GEEK AND GAME RIO FESTIVAL


Riocentro, Rio de Janeiro, RJ , 20/07/2018 a 22/07/2018

Texto e fotos por Gustavo Maiato e Rodrigo Pimentel Guimarães Santos

 

O saldo dos três dias de evento no Riocentro foi muito positivo: agradou fãs de quadrinhos, games, música, filmes, séries e todos os tipos de entretenimento que possam ser enquadrados na chamada “cultura nerd”. Os maiores destaques, sem dúvida, foram as atrações que estavam presentes em carne e osso no evento, como Édgar Vivar, o eterno Seu Barriga do Chaves, Tom Wlaschiha, o Jaqen H’ghar de Game of Thrones, o pessoal do Choque de Cultura, que vem fazendo enorme sucesso no Youtube e o grande filho do deus metal, o performático Detonator, conhecido como Bruno Sutter nas horas vagas.

 

O centro de convenções do Riocentro foi dividido em várias áreas e a logística funcionou bem: praça de alimentação de um lado, palco para 900 pessoas do outro e muitas lojas vendendo quadrinhos, camisetas e bonecos no meio disso tudo.

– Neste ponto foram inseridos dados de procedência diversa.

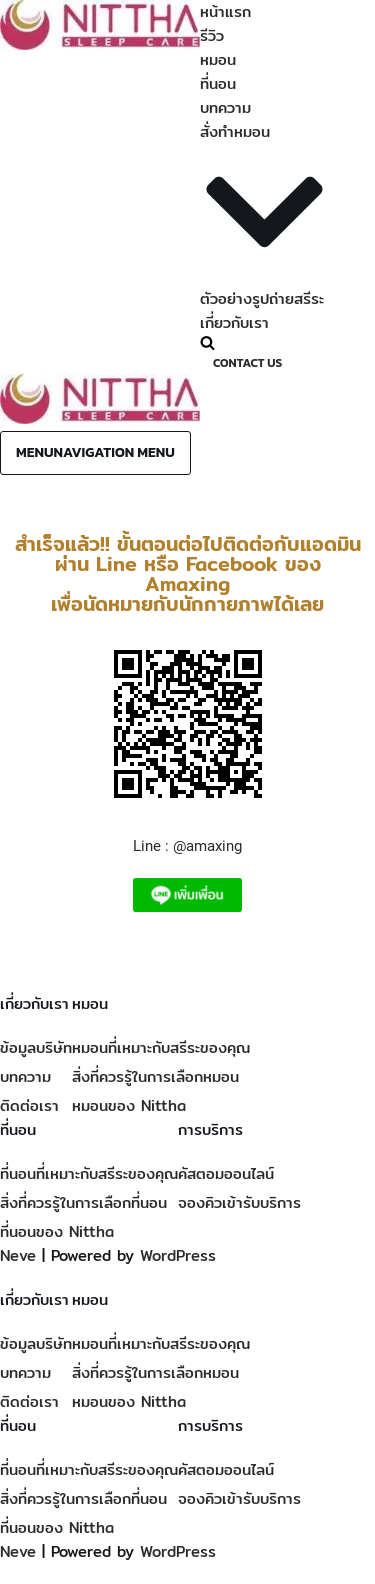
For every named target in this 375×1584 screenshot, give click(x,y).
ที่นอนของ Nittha (57, 1231)
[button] (264, 215)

O preço geral dos itens estava um pouco salgado, ainda mais se você pagou os absurdos 28 reais de estacionamento e uma entrada inteira que custava 100 reais. Outro ponto fora da curva foi o preço do meet and greet com artistas internacionais. Era preciso desembolsar além do valor do ingresso para tirar uma foto com Tom Wlashciha ou com Édgar Vivar.

 

Voltando às atrações, domingo foi dia do Detonator comandar a festa e não faltou carisma e interação com os fãs. Teve dança das cadeiras, brincadeira com os cosplayers e, é claro, muita música. Pena que o músico não trouxe sua banda o que o obrigou a disparar a parte instrumental através de um computador. Os fãs estranharam um pouco, mas entraram no clima e bateram muita cabeça ao som de clássicos como Evil Papagali e Curupira.

 

O Rio de Janeiro fez bonito na organização do Geek and Games e mostrou competência e organização para futuras edições. (A próxima inclusive já está marcada e será em abril). Faltou bom senso com os preços das coisas e talvez um maior número de atrações cairia bem. Com certeza foi uma ótima oportunidade para artistas independentes mostrarem seus trabalhos e ter esse cara a cara com o público. Fica o gostinho de quero mais para o ano que vem!